Extrait —
------------
L’agent a‑t‑il examiné l’intérêt supérieur des enfants de façon appropriée?

 

[20]           Les demandeurs font valoir qu’au moment de la demande James et Rubin étaient âgés de 21 ans et de 17 ans, respectivement. Ils étaient tous deux des « enfants à charge » au moment de la décision parce qu’ils fréquentaient tous deux l’école à plein temps et dépendaient du soutien financier de leur père. Les demandeurs soutiennent que l’agent a considéré les deux fils comme des adultes et n’a pas examiné de façon appropriée leur situation dans le contexte de « l’intérêt supérieur de l’enfant ».

 

[21]           Les demandeurs prétendent que l’agent a commis une erreur susceptible de contrôle parce qu’il n’a pas tenu compte des éléments suivants dans sa décision : les répercussions sur leur intérêt supérieur en tant qu’enfants s’ils étaient forcés de quitter le Canada après y avoir vécu pendant neuf ans; la détérioration de leurs compétences linguistiques en coréen; les répercussions que cela aurait sur leurs études ici au Canada et les perspectives d’études moins favorables en Corée. De plus, l’agent n’a pas pris en considération le fait que leur mère les avait abandonnés en Corée. Les demandeurs disent que les motifs de l’agent n’établissent pas que celui‑ci était réceptif à l’intérêt supérieur des enfants.

 

[22]           Le défendeur souscrit à la conclusion de l’agent selon laquelle les fils du demandeur sont des adultes. Le défendeur fait valoir que la législation en matière d’immigration ne modifie pas la signification du mot « enfant ». Les fils du demandeur étaient âgés de 17 ans et de 21 ans au moment de la demande CH. Au moment de la décision, ils étaient âgés de 20 ans et de 24 ans. Ils ne devraient pas être considérés des enfants au sens de la notion d’« intérêt supérieur de l’enfant » énoncée dans l’arrêt Baker et en droit international.

 

[23]           Le défendeur soutient que la loi en matière d’immigration précise qui est admissible à la résidence permanente au Canada. Le Règlement énonce des critères objectifs pour définir qui est un « enfant à charge » aux fins de l’octroi de la résidence permanente. En l’espèce, les enfants sont tous deux âgés de plus de 18 ans; ils sont des adultes. Ils sont des enfants à charge uniquement parce qu’ils poursuivent leurs études postsecondaires à plein temps.
------------
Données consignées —
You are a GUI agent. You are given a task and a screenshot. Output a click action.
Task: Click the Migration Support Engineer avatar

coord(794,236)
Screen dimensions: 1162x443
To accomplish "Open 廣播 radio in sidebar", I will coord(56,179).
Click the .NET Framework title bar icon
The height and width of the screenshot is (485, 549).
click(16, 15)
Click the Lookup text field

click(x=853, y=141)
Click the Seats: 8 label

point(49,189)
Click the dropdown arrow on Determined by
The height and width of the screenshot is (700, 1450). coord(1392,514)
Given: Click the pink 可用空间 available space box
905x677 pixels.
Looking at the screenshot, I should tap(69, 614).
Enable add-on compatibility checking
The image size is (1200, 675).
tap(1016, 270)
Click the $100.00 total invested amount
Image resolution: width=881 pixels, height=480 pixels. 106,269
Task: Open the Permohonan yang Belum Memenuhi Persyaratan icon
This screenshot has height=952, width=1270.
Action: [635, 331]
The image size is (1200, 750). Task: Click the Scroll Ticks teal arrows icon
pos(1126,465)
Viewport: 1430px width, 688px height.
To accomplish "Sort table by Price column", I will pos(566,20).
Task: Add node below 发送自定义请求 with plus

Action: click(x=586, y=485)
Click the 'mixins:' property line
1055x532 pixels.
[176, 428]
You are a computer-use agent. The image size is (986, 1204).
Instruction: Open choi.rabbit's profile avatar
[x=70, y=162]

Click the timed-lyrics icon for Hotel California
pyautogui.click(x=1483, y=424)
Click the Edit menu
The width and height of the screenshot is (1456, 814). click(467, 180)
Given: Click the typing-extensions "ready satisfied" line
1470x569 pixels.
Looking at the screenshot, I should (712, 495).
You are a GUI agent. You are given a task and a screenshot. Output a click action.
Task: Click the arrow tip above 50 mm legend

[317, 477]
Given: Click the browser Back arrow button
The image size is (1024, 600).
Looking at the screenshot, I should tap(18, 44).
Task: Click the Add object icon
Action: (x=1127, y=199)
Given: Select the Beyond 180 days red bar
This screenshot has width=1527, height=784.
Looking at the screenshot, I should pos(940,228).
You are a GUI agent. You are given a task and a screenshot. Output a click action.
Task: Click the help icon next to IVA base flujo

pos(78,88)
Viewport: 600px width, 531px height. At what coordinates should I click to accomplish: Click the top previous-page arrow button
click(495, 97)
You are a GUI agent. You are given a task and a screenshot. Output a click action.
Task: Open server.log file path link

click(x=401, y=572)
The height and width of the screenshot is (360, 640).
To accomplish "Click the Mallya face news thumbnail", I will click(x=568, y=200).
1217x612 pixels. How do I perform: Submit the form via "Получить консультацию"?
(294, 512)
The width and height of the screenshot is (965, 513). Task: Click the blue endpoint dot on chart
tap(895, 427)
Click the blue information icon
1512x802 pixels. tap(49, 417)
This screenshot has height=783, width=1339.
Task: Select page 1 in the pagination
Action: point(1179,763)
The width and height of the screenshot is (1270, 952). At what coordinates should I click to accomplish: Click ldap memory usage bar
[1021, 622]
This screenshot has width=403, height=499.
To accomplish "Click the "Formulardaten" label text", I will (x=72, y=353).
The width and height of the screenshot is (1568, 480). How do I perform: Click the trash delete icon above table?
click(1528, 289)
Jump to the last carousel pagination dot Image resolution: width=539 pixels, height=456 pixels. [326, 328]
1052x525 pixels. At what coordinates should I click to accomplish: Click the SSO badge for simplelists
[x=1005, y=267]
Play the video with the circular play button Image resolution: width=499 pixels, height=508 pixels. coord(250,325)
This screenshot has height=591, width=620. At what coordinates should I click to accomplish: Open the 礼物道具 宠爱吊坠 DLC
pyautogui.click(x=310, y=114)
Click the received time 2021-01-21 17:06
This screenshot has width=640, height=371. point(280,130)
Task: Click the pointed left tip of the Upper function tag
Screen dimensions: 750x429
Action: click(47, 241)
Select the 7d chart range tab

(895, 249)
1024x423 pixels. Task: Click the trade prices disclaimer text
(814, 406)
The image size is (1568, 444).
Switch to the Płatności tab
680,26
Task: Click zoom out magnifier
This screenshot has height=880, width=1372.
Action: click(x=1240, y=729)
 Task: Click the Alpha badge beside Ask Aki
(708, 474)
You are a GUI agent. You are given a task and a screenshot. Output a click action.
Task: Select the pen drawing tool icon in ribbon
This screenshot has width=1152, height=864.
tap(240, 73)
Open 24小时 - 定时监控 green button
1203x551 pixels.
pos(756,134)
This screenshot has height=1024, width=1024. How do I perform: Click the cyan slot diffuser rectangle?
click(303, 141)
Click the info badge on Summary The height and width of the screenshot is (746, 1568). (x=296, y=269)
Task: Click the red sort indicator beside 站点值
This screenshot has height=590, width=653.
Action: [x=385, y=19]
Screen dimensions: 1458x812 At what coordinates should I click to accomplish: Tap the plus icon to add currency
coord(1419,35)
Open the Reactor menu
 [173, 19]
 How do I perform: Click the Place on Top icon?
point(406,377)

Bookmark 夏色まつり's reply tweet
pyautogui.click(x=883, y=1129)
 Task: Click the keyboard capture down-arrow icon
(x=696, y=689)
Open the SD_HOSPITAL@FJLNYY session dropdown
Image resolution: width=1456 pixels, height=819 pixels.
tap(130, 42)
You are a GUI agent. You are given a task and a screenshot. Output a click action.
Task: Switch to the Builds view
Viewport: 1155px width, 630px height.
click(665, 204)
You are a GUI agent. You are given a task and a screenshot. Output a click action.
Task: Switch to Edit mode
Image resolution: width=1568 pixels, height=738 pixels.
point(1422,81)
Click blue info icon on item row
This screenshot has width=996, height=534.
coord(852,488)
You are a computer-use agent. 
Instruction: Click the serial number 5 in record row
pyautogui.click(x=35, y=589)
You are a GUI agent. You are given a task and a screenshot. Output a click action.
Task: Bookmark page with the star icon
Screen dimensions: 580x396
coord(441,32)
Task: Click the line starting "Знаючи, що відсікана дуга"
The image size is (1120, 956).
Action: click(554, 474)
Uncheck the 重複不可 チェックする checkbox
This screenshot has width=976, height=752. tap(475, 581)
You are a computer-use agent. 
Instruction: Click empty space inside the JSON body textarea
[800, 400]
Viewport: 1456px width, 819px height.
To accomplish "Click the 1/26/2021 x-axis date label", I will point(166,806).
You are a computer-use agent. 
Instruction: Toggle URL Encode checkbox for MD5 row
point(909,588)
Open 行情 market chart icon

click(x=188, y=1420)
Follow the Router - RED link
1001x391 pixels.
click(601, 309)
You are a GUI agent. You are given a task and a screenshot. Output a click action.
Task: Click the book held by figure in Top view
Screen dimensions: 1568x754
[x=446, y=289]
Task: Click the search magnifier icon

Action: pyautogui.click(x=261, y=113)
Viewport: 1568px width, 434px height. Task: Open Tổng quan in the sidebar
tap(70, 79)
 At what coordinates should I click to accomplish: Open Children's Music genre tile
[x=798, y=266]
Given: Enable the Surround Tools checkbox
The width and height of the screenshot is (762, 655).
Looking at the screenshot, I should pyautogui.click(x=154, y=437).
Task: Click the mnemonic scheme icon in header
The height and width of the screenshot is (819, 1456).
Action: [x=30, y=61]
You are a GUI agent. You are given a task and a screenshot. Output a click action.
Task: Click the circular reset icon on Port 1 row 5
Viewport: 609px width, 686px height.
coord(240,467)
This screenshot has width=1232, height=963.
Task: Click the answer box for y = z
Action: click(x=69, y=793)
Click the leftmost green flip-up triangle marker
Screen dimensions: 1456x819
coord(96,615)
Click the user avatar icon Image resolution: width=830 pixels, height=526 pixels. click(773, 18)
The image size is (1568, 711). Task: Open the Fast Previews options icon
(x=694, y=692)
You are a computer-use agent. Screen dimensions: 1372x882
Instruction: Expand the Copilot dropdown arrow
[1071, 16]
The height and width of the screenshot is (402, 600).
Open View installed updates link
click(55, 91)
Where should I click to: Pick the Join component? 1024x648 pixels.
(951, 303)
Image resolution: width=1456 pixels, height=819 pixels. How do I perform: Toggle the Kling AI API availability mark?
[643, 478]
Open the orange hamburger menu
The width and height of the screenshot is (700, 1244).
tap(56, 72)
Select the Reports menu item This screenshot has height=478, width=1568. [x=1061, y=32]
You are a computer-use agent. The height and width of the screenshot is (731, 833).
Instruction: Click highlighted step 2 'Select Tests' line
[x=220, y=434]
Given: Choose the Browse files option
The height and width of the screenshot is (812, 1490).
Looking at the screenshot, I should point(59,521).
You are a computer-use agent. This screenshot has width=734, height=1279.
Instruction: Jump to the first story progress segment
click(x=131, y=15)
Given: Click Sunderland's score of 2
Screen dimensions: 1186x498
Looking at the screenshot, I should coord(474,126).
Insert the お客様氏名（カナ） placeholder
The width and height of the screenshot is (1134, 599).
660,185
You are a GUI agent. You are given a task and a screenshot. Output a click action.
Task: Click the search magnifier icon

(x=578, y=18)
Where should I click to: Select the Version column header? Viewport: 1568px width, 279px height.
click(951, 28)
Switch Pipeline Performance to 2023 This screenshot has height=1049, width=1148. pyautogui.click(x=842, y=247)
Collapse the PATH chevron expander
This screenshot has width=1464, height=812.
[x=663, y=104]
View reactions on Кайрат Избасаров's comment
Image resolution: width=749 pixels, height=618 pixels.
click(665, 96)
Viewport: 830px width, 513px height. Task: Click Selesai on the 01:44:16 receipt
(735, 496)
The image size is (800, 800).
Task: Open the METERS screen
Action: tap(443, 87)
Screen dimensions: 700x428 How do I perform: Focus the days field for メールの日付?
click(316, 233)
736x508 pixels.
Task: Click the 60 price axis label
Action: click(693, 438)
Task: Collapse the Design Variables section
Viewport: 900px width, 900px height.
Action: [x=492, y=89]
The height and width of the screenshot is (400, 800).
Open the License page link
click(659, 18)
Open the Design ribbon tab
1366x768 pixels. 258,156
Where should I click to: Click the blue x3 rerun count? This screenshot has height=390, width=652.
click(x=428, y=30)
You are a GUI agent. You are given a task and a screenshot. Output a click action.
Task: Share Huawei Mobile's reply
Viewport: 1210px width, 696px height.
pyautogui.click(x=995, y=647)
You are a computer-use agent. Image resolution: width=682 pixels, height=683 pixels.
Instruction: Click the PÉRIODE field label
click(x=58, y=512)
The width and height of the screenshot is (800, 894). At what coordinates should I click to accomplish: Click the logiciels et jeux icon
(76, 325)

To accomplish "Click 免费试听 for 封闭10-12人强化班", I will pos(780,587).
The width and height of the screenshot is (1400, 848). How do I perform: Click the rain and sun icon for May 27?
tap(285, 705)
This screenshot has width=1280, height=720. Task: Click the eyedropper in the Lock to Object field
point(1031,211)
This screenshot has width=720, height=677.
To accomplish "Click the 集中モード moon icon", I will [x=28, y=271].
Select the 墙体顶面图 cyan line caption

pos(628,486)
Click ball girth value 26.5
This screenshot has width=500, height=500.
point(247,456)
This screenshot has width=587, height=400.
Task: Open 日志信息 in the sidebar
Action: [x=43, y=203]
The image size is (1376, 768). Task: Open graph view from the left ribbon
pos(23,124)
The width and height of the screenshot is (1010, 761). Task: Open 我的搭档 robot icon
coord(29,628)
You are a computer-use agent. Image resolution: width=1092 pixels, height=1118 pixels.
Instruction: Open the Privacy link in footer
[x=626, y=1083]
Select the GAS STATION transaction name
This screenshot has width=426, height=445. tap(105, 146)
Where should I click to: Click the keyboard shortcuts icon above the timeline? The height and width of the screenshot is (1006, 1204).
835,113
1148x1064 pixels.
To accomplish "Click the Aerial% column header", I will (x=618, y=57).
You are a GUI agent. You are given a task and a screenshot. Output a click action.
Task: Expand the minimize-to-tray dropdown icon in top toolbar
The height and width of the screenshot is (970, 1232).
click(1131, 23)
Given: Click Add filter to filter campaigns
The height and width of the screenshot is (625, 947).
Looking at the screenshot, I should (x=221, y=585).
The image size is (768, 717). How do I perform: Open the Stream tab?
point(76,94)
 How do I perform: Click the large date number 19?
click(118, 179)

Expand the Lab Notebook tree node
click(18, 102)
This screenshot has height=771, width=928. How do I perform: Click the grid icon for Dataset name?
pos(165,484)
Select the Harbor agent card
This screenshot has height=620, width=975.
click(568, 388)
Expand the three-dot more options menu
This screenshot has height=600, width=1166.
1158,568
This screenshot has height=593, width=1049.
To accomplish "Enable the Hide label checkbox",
------------
Consigne A — D'après l'extrait sur l'intérêt supérieur des enfants, quel âge avaient les fils du demandeur au moment de la décision ?
Consigne B — Veuillez poursuivre l'extrait sur l'intérêt supérieur des enfants à la suite de sa dernière phrase.
Vous n'aurez pas besoin des données.

Résultat final A — Ils avaient 20 ans et 24 ans.

Résultat final B —
 

[24]           Le défendeur fait valoir que le Règlement prévoit qu’un enfant à charge âgé de plus de 22 ans doit être inscrit à des études à plein temps jusqu’au moment de la décision relative à la demande de résidence permanente. En outre, le Règlement est conçu pour autoriser les enfants adultes à être classés comme des enfants à charge uniquement lorsqu’ils continuent à dépendre du soutien financier de leurs parents. Le guide d’instructions relatif aux demandes de résidence permanente pour CH prévoit que les demandeurs peuvent inclure dans le cadre d’une même demande des membres de la famille au Canada à titre de personnes à charge, s’ils répondent aux exigences à cette fin. Cependant, cela ne fait pas d’un adulte un « enfant », de sorte que l’appréciation de l’intérêt supérieur de l’enfant est nécessaire.

 

[25]           Le défendeur indique que les fils ne demeurent pas des « enfants » peu importe leur âge simplement parce qu’ils sont considérés comme des « enfants à charge » pour les besoins de la demande. Le défendeur fait valoir que des personnes sont considérées comme des enfants si elles sont mineures, âgées de moins de 18 ans. La Convention des Nations Unies relative aux droits de l’enfant (1990) est entrée en vigueur au Canada en 1991. L’article premier est rédigé comme suit :

Au sens de la présente Convention, un enfant s’entend de tout être humain âgé de moins de dix‑huit ans, sauf si la majorité est atteinte plus tôt en vertu de la législation qui lui est applicable.

 

[26]           Le défendeur soutient qu’en aucun cas, qu’il s’agisse du droit canadien ou du droit international, les fils du demandeur ne seraient considérés comme des enfants. Ils sont des adultes, ce qui n’a pas d’incidence sur leur statut à titre d’« enfants à charge » aux fins de leur inclusion dans le cadre de la demande de leur père.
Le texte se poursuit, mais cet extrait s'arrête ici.